Gravity, as well as time, heat and forged iron, are its materials. The effortless loops, arching upwards as well as folding on top of each other, defy their own weight. The visceral piling up of these apparently weightless curves begins to beg questions. How did Chillida know when to stop wrestling with the hot iron, to not add another curve or angle? When was enough enough?

The immediacy of action retained within the coiling metal is alive in its now static form. But it is anything but still. As I walk around it, I provide the movement which reveals the restlessness of this work. It is different from every point of view. It is impossible to hold it as a single image. No wonder I could not fully remember it.

Now, I begin to think of another work whose use of gravity is physical, material and anarchic. How would Chillida’s Modulation of Space I respond to sharing a space with Eva Hesse’s Contingent 1969? Her eight suspended sheets of resin and latex-soaked muslin are about as opposite as is possible to the predatory forged iron object. Suspended from fixtures overhead, the fragile sheets are openly vulnerable. Their armatureless bodies refute sculptural language, instead behaving more as painterly surfaces. But they are as sculptural as Modulation of Space I. And both pieces represent the physical and material manipulation of space, time and gravity which sculpture can exert. They are not concerned with pictorial images in three-dimensional form, but with sculpture which is rooted in actions applied to materials and processes to evidence – what? Perhaps these actions transform themselves into emotions, and that is what we are left to fathom.

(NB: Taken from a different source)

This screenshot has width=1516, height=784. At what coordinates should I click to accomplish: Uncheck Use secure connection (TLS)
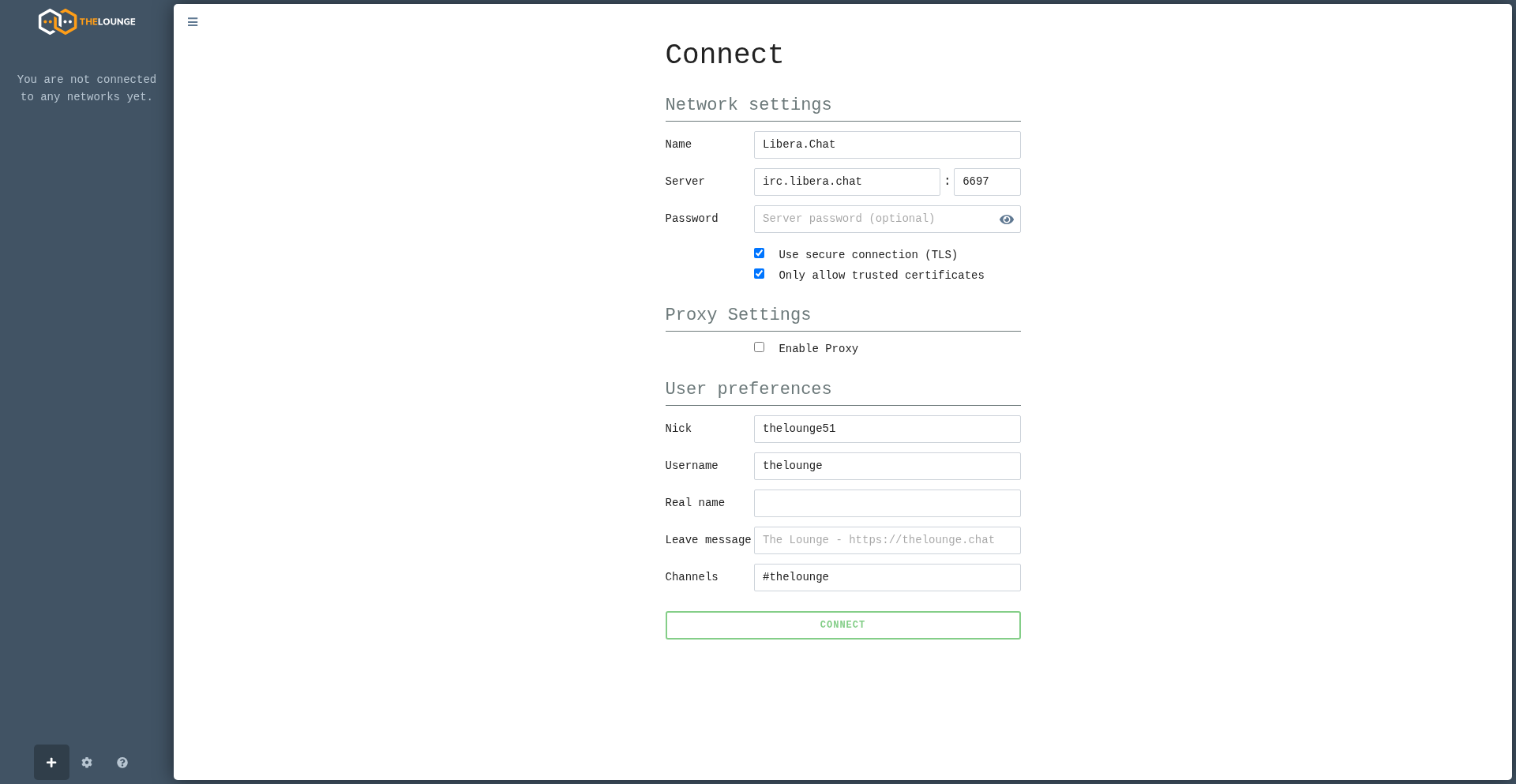759,253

Installation view of Phyllida Barlow Scape at Spacex Exeter 2005

Installation view of Phyllida Barlow's Scape at Spacex, Exeter (2005) 
Courtesy Hauser & Wirth and New Art Centre, Roche Court © Phyllida Barlow

For me, Chillida’s contorted forms wrestled from white hot metal end up evoking power and fear – they are coiled ready to pounce. But when I walk around to the back of the sculpture, the perilously leaning forged metal bars seem both defensive and threatening in their awkwardly balanced stance. I turn to have a final look at Chillida’s piece. Its dramatic hold on me retreats. It is in its place, cordoned off and plinthed close to the gallery wall. I retain the sense of its coiled tension, its captured movement and its dangerous balance. Now, as I write this, what I am remembering isn’t visual. It is the actions of heat on iron and their enduring effects of fear, stealth and defiance. I want danger, awkwardness, a sense of perilous balance and the evidence of time through the materials and their processes to be evident in my work. I am continuously taunted by guessing when enough is enough. Modulation of Space I is inspirational as it keeps me guessing: I cannot work it out. I cannot resolve it. It is always different.

Back in my studio, paper rope coils are being bound in glossy tapes. The paper rope is rigid and recalcitrant. It is difficult to manipulate and the added tape is making it even more unyielding. These coils will be slung over a wall fitting. I want them to be a loose, unformed and unravelling kind of object. But embedded within their process of making is a deep envy for forged, white-hot metal.